The corporate histories relate to Cadbury, Rowntree, and Fry in the UK from around 1800, but include references to Dutch, French, Swiss and US firms including van Houten, Nestle, Hershey and Mars. The last part of the book examines the takeover of Cadbury by Kraft in the US using the case to contrast the corporate philosophies of the original British families with those of modern day investors like mutual fund managers and private equity firms. The latter tend to use share prices like bets at a casino to make money in the short run. The Quaker capitalists looked on firms as social enterprises with a long time horizon but ones they would control.
Chocolate is made from white cocoa beans which are processed, dried and ground into a bitter tasting brown powder. With the oil extracted, the powder is combined with other ingredients in order to make a sweet tasting drink or solid confectionery such as a chocolate bar. The bar proved to be a cost saving way of manufacturing, storing and distributing chocolate which was initially consumed as a liquid.
The supply chain for the chocolate industry provides an early example of how multinational business evolved by way of trade and investment by firms associated with the European empires. In the 1600s, Spanish explorers found cocoa being consumed as a drink in the Americas and introduced it back in Europe where it was a hit and gradually spread throughout the continent. The cocoa bean grows in a belt about 20 degrees north and south of the equator. Today, the Ivory Coast, Ghana and Indonesia produce about 72% of world production of 3.6 million metric tons of beans with the remainder coming from Nigeria, Brazil, Cameroon and Ecuador.

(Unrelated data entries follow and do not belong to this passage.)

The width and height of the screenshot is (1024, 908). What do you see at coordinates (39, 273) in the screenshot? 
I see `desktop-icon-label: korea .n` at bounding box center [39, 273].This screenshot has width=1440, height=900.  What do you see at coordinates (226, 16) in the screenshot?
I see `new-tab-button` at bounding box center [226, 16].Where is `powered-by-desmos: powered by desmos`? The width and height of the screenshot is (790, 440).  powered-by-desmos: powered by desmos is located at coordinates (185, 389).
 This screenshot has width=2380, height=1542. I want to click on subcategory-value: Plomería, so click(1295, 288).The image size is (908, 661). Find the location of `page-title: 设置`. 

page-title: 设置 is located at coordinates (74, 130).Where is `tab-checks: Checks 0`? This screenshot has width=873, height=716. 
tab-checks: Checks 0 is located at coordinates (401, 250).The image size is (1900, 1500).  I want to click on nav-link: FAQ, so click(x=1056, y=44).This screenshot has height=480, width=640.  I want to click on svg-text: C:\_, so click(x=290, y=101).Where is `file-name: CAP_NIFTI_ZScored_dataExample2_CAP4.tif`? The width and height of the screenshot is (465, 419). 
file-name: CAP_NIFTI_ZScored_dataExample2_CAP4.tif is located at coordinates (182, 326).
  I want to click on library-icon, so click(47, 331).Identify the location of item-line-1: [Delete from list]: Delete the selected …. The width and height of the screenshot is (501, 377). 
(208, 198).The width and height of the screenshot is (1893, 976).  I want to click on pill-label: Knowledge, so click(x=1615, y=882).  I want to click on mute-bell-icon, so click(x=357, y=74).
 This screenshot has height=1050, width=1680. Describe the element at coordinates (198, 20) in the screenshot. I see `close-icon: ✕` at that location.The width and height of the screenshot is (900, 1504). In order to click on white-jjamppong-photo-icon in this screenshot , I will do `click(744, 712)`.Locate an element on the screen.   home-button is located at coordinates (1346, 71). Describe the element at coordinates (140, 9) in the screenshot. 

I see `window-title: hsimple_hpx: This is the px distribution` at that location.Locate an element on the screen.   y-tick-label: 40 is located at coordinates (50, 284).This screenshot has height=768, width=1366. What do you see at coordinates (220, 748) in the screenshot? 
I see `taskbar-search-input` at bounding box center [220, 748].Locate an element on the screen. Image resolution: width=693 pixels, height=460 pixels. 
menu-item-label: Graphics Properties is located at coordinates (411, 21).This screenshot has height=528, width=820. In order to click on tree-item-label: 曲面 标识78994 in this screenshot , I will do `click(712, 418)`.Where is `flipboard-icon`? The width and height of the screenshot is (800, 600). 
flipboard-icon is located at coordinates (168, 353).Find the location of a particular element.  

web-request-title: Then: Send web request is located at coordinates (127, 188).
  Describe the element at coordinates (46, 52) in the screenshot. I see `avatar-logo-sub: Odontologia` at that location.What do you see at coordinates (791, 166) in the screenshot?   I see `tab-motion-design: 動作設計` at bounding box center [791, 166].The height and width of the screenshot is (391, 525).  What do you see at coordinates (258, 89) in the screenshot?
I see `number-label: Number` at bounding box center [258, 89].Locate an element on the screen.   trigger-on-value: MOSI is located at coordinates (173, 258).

In England the first chocolate entrepreneurs, Cadbury, Fry and Rowntree are described as Quaker capitalists whose beliefs included the view that businesses should be operated for the benefit of the various stakeholders especially workers, suppliers and the community as well as the owners. When it was found that slaves were used to harvest cocoa in Portuguese colonies after the abolition of the slave trade and slavery, these Quakers were active in lobbying to end this practice.
Quakers preached a doctrine of non-violence, and acted to combat the poverty and slum dwellings of the industrial revolution in the UK. The Cadbury family built the town of Bournville in the countryside outside Birmingham with green spaces and affordable modern housing for its workers. This garden city, now surrounded by the growth of Birmingham, still exists and can be seen, using Google Earth, with its buildings and parks in the south-west part of the city.
Reading the book requires following a series of strands over time relating to the development of several generations of families associated with each of the firms. Tables and maps would aid the writer in keeping track of the persons, firms, places and products discussed. In all other respects, the book is extremely well researched and written and I would highly recommend it for the general reader as well as for students of economics, especially those interested in business history.